The origin of BCs of the cardiac valves is still unknown. The first hypotheses were formulated in the early 1900’ by Bayne-Jones, studying the blood vessels of the heart valves67. Large studies on hearts of dogs and mainly cows and calves obtained from slaughter houses, have demonstrated the presence of valvular BCs in almost 20% of hearts; the results of histological and ultrastructural evaluations support the hypothesis that BCs most likely derive from dilatation of the thin-walled valvular arteries due to the mechanical stresses induced by the pressure gradient when the atrio-ventricular valves are closed with consequent cyst formation68,69. This theory, however, does not explain the occurrence of BCs in low pressure structures such as the pulmonary valve55. Furthermore, it is not clear whether what observed in animal studies can be also be completely applied to human beings. According to Tsutsui et al., BCs could derive by blood trapped in valvular crevices or microscopic invaginations during development13; this might explain the finding of BCs in children but not BCs in adults with previously normal echocardiograms. Other consider BCs to derive from valvular hematomas24, or being secondary to endocardial inflammation; accordingly, the few cases observed following previous open heart surgery might indicate an additional risk factor of cardiac surgery in the development of BCs, although this most likely is just an occasional association22.

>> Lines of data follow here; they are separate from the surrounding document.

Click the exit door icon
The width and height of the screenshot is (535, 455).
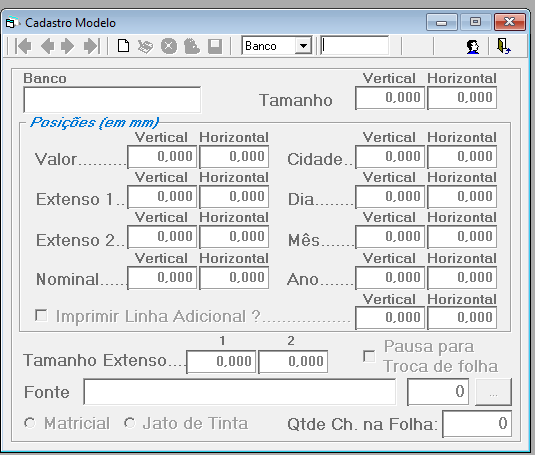pyautogui.click(x=504, y=46)
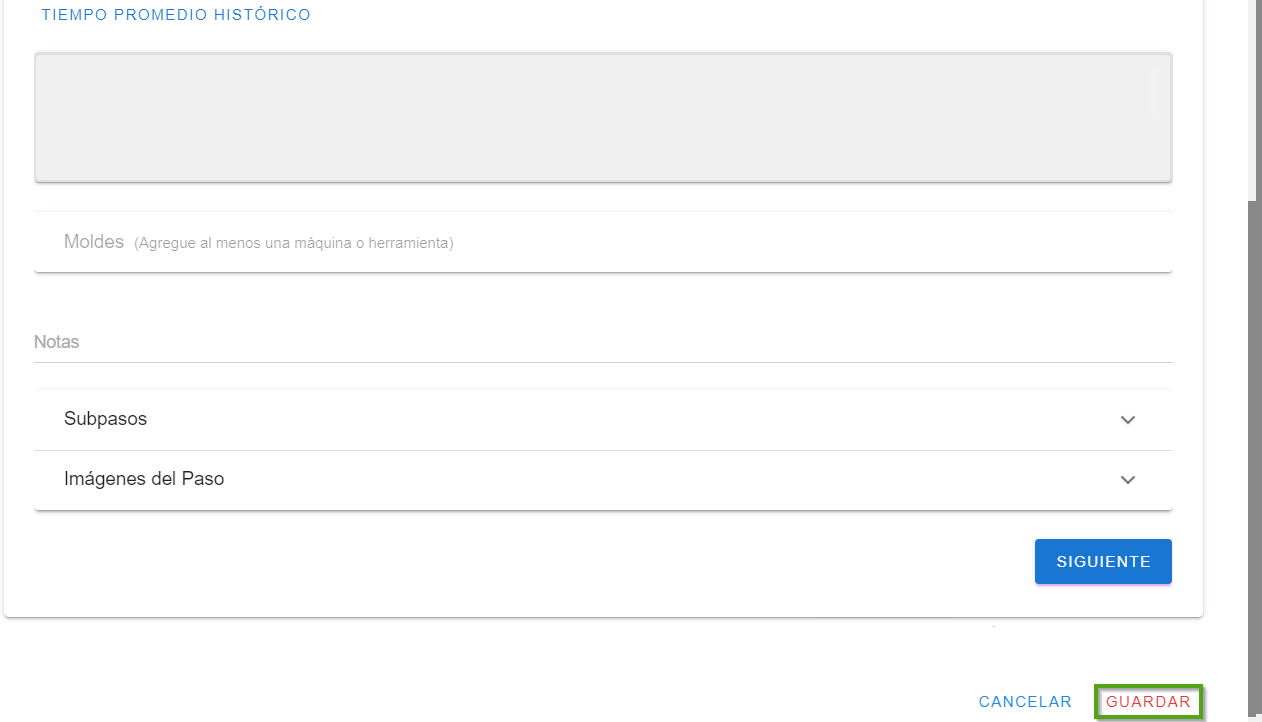Open the Tiempo Promedio Histórico link
The width and height of the screenshot is (1262, 722).
[176, 15]
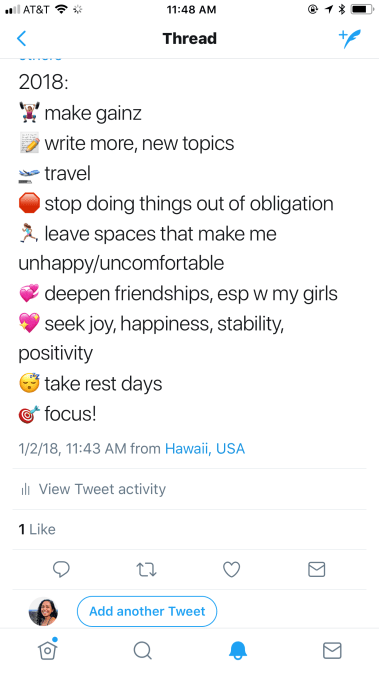Tap the Thread title in the header
Image resolution: width=379 pixels, height=673 pixels.
click(x=190, y=39)
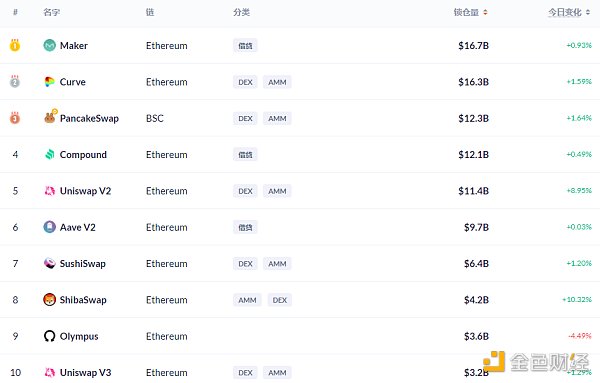Click the Compound green logo icon
This screenshot has height=383, width=600.
[x=49, y=155]
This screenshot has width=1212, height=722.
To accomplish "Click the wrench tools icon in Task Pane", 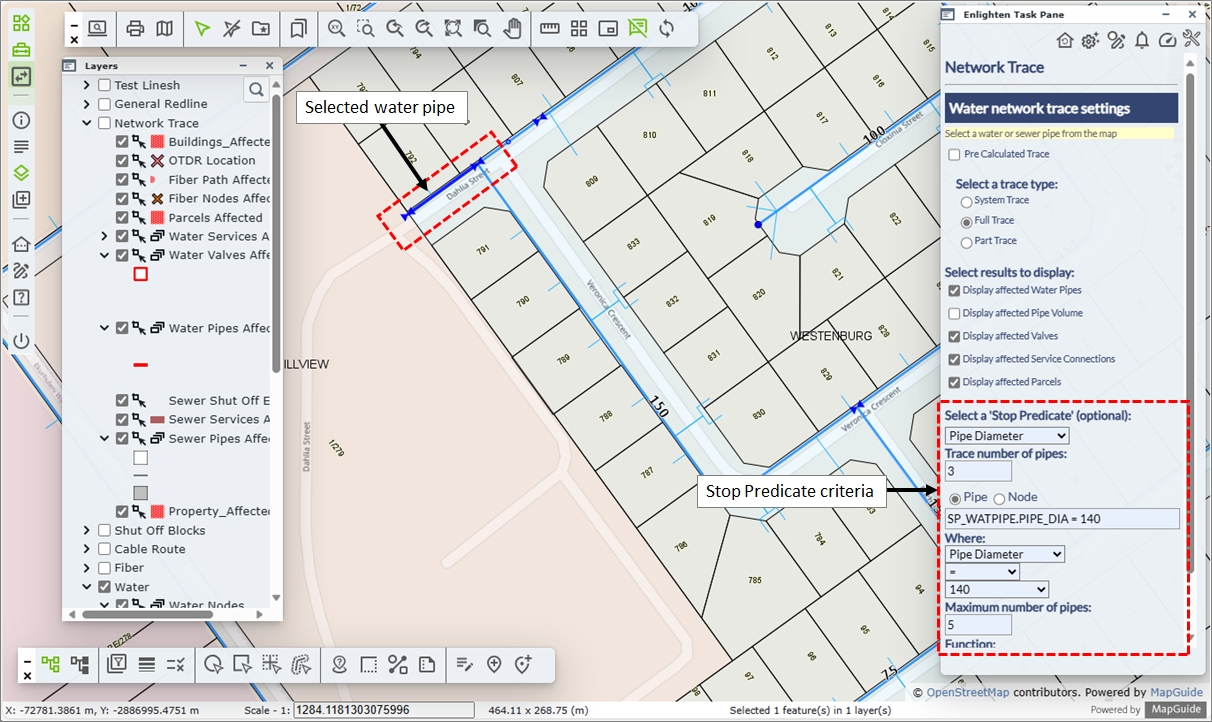I will (1191, 39).
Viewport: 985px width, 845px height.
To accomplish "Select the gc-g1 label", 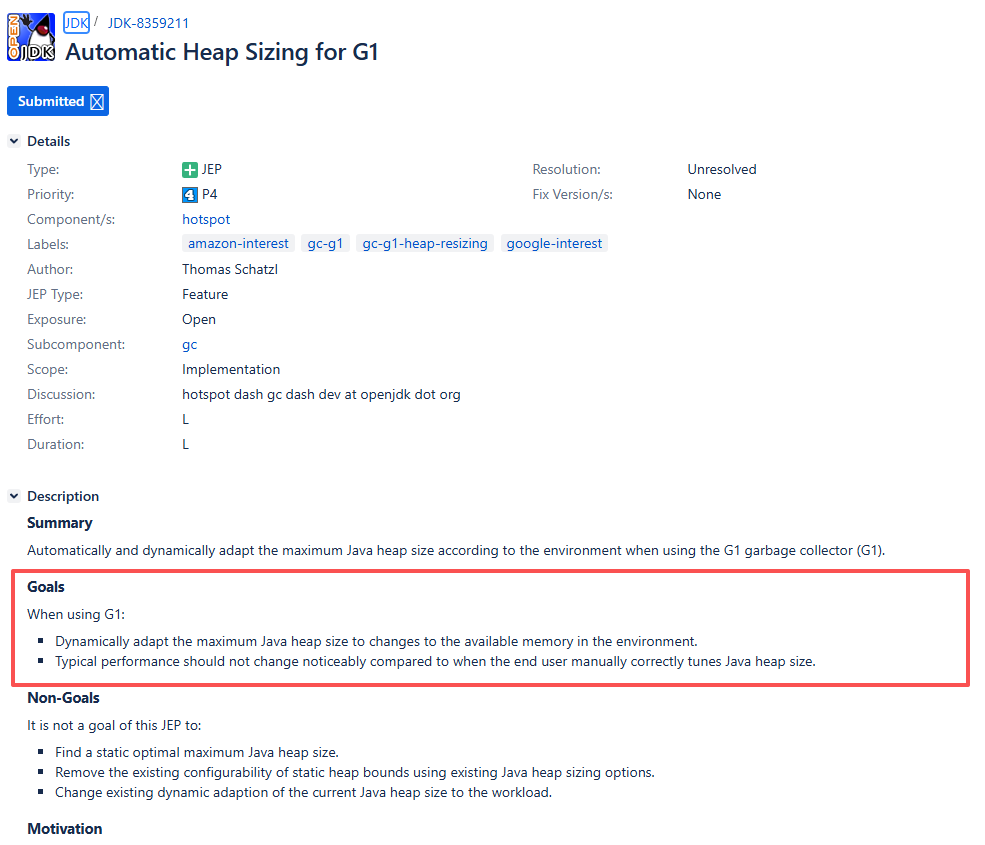I will pos(325,244).
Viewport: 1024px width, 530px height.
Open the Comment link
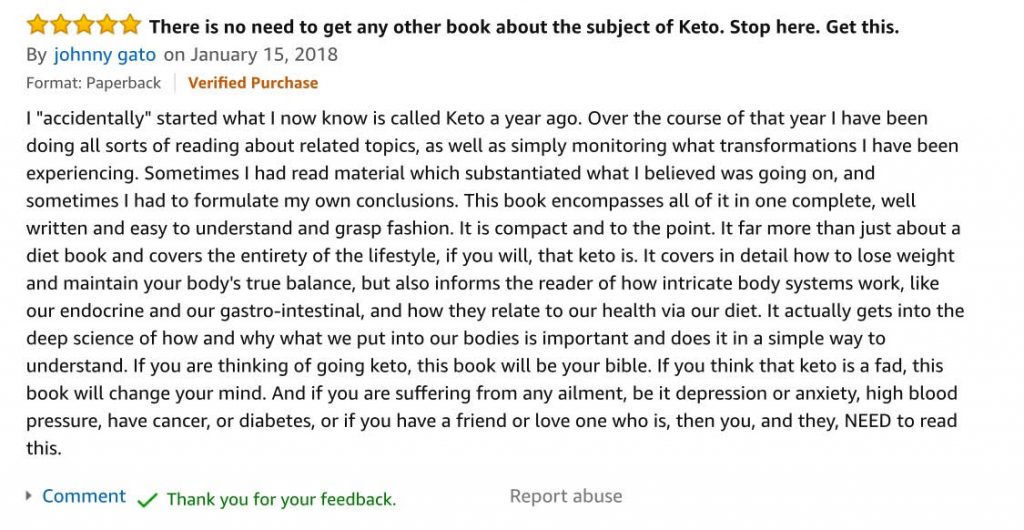coord(84,496)
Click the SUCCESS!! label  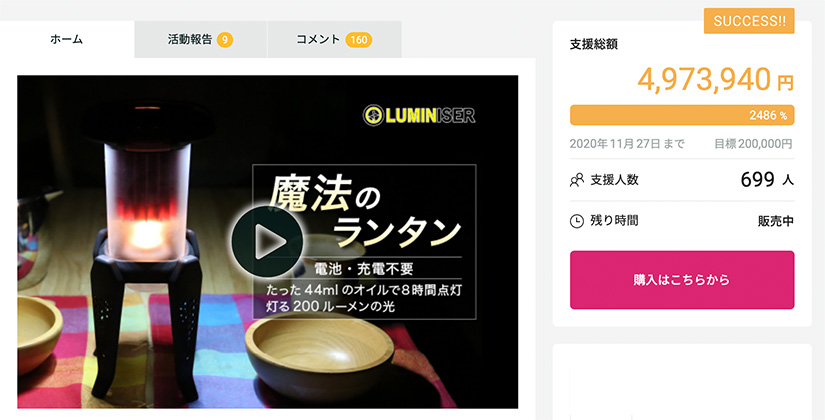coord(749,21)
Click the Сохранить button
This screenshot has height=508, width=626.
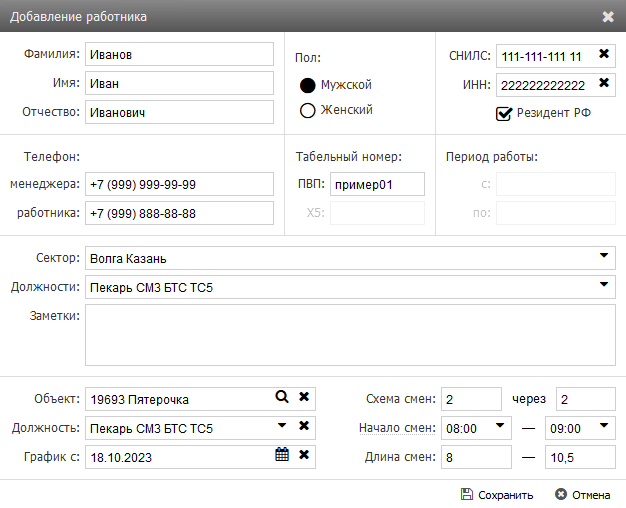[x=497, y=494]

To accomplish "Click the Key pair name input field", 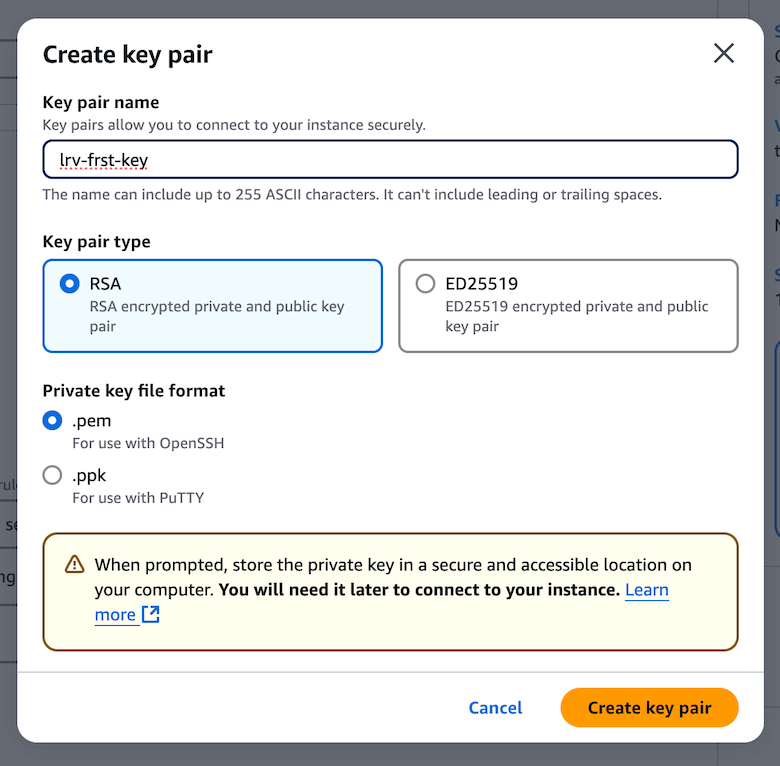I will [x=390, y=159].
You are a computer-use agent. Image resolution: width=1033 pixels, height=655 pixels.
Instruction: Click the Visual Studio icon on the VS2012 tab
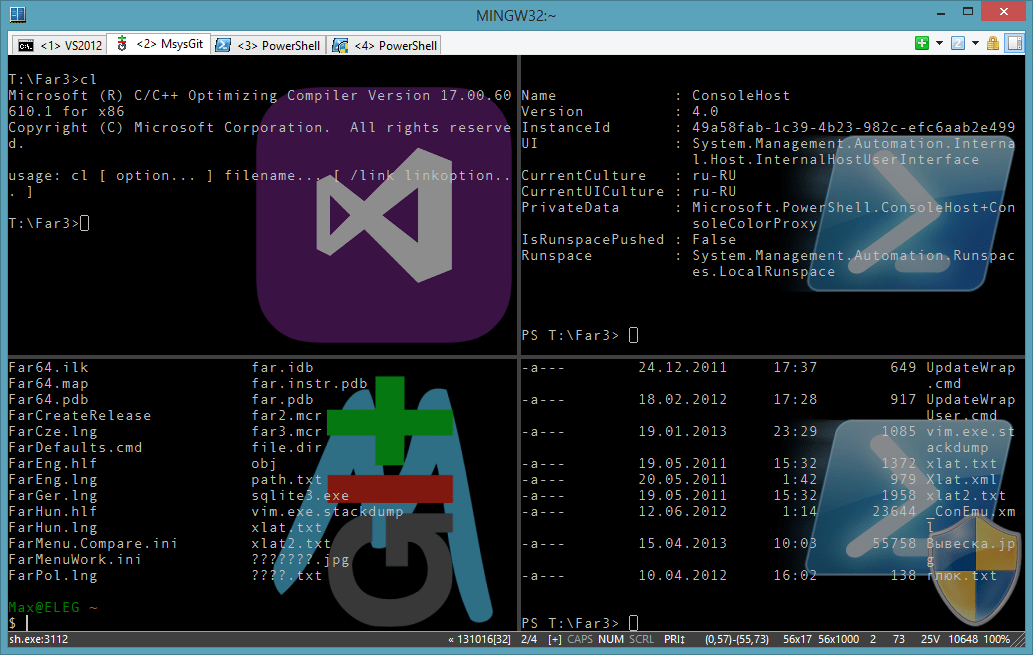26,44
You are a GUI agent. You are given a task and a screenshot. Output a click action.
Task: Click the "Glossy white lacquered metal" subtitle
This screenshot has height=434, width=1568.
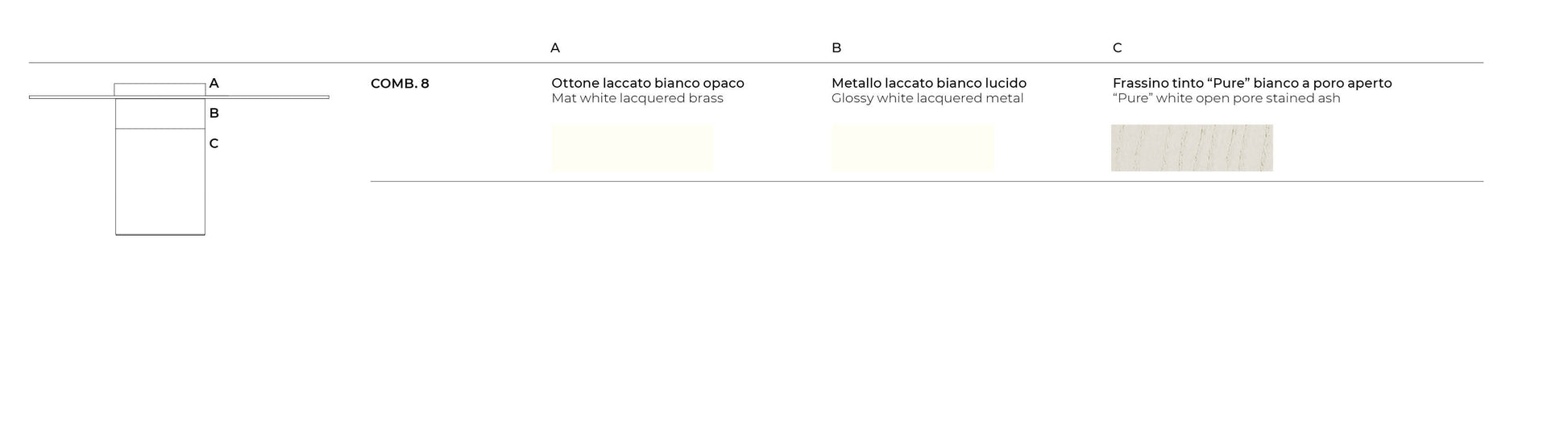point(927,98)
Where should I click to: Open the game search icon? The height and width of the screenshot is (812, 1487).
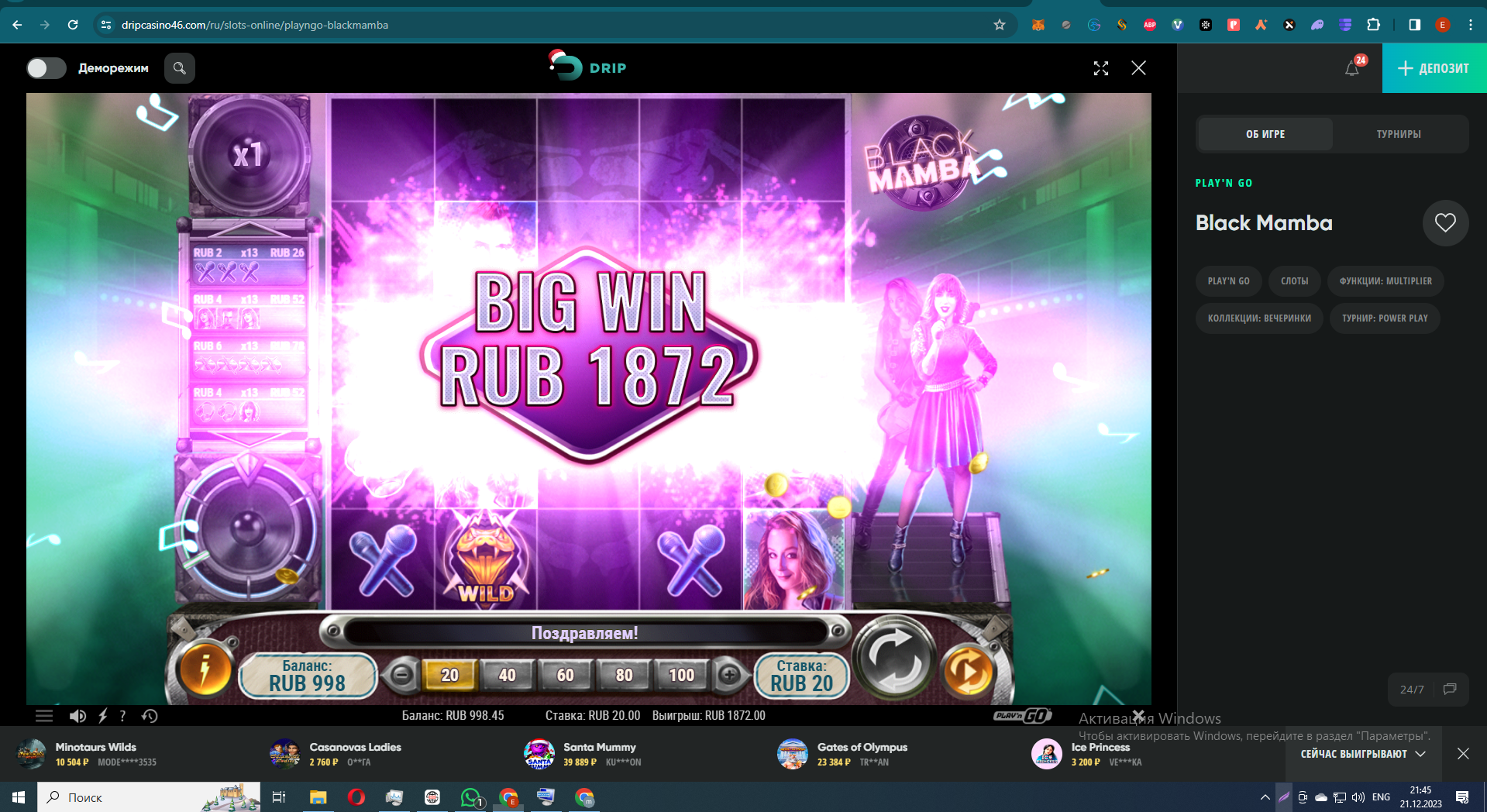179,68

This review has some limitations. Since we have excluded from our analysis cases possibly contained in specific textbooks or pathological reviews and those with an uncertain diagnosis, the number of MV BCs may be underestimated. Even if the American Academy of Pediatrics has identified the upper age limit as 21 years for pediatric patients70, we arbitrarily considered 18 years as the lowest age for this review; elevating this limit would have further reduced the number of recognizable cases. Although some of the data which could be obtained from single cases were not complete, this review provides enough evidences to assess the clinical presentation, diagnostic modalities and management of patients with a cardiac valve BC found in adult patients.
In conclusion, BCs are rarely found in patients ≥18 years of age and predominantly affect the MV. Although in most cases they represent an incidental finding, sometimes they are heralded by serious acute complications such as syncope and stroke. For such reason surgical removal, which is a low-risk procedure and can be performed with minimally invasive techniques, should be advisable for BCs of the MV, even if of small size; on the other hand, BCs in the right heart may be treated conservatively unless they cause TV regurgitation or obstruction to blood flow. The origin of valvular BCs is still quite uncertain but since their histological benign nature is well known further studies on pathogenesis would have only a speculative interest. It is likely that the current widespread use of multimodality imaging will increase the number of intracardiac BC detected and hopefully the present review will help to improve management of such patients.